## WHAT YOU NEED TO DO
Single out the lines of the material that contain "Given" and copy them.

## PROVIDED RECORDS
* * * * * * * * *

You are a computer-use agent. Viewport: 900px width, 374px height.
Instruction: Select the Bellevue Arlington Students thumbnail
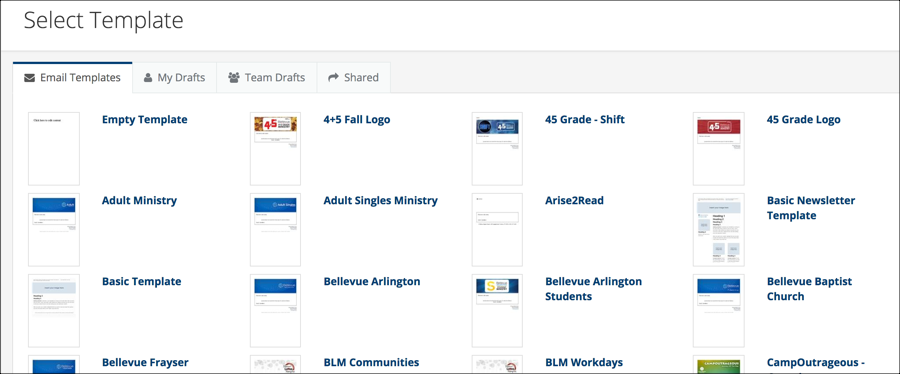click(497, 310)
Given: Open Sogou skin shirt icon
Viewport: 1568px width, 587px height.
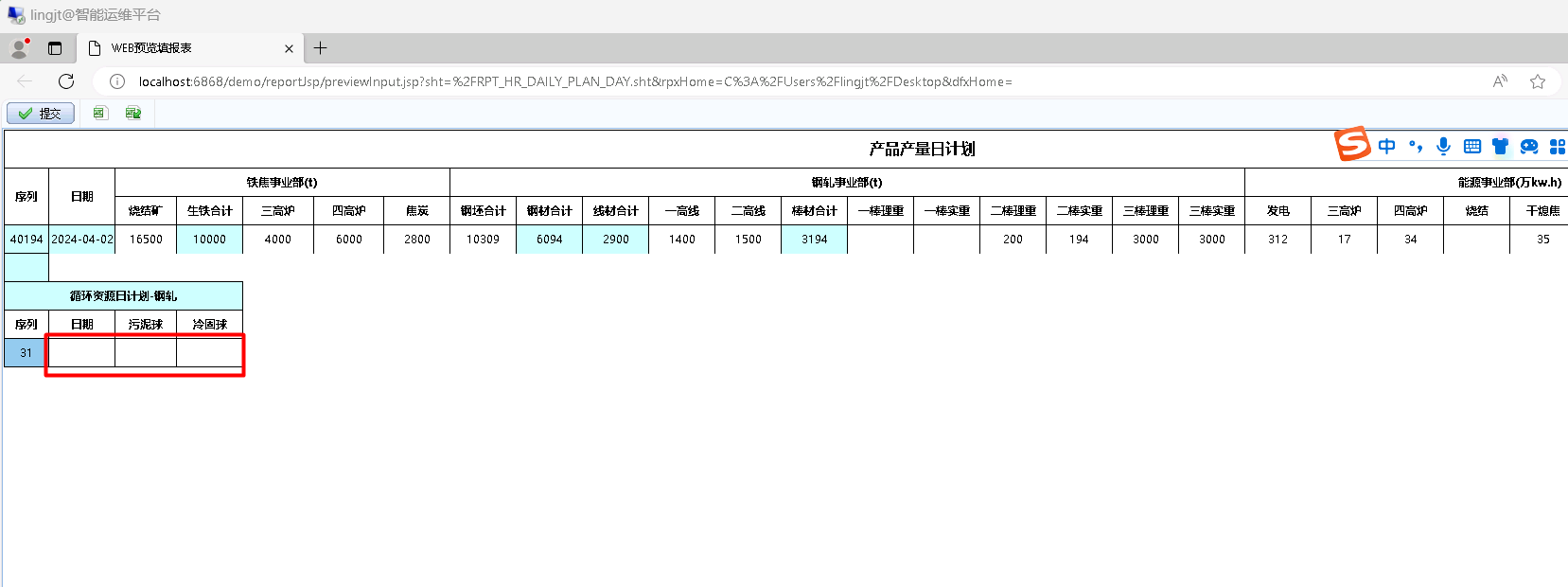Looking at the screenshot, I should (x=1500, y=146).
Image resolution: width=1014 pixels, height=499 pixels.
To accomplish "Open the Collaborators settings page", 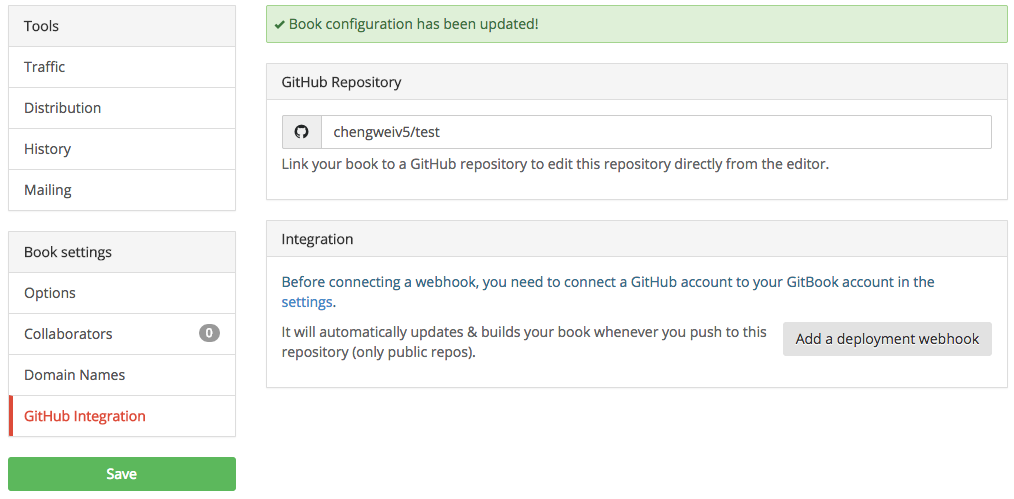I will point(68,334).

* * * * * * * * *

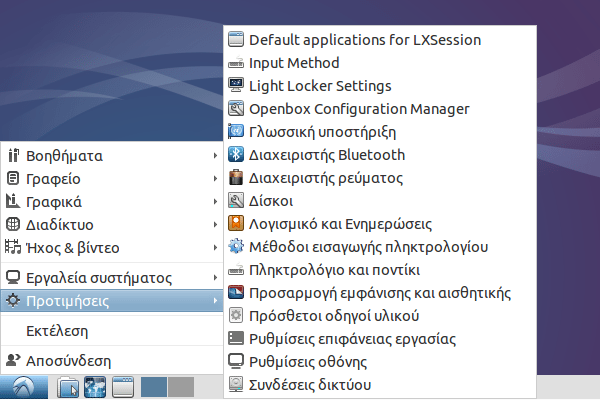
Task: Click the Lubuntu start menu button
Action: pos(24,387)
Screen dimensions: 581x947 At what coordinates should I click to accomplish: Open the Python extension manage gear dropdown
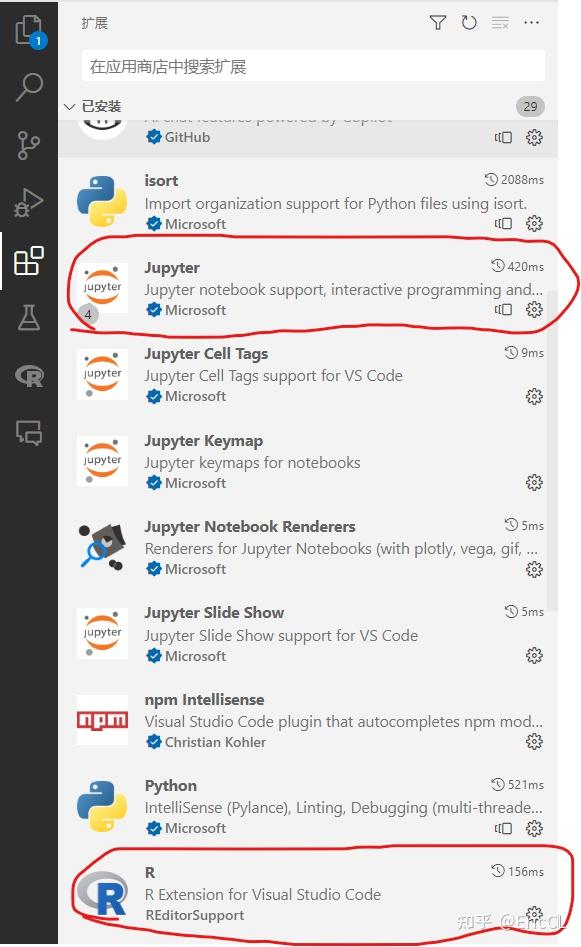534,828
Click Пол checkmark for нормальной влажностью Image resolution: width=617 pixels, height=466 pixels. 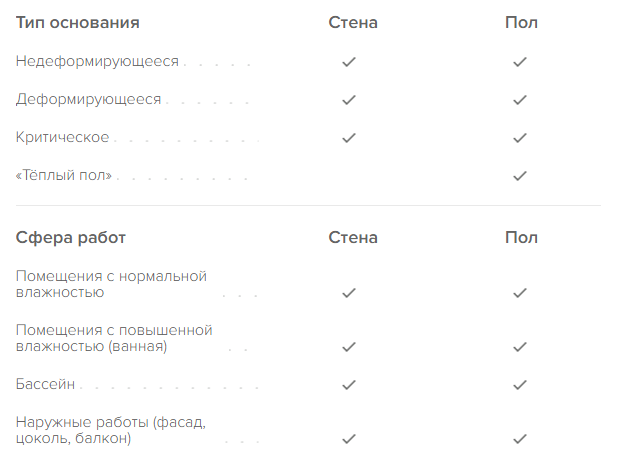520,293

* * * * * * * * *

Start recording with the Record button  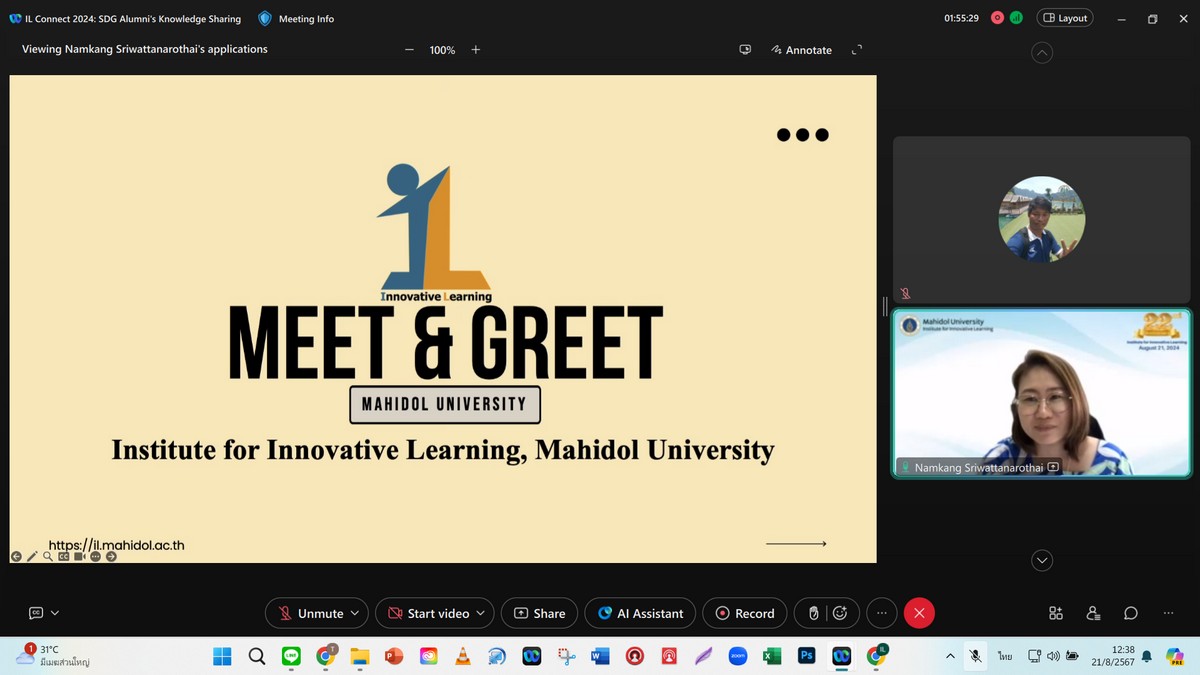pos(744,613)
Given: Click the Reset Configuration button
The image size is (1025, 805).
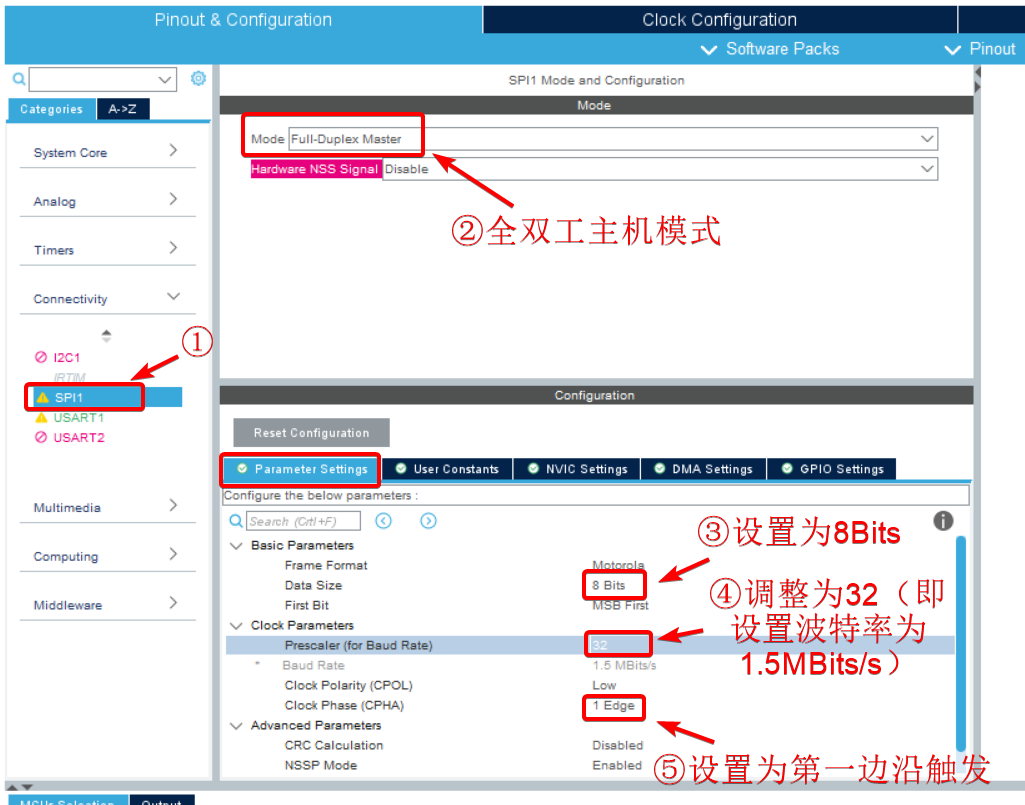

* * * * * * * * *

## EXPECTED OUTPUT
Given: Open Sogou skin shirt icon
Given: Click the Reset Configuration button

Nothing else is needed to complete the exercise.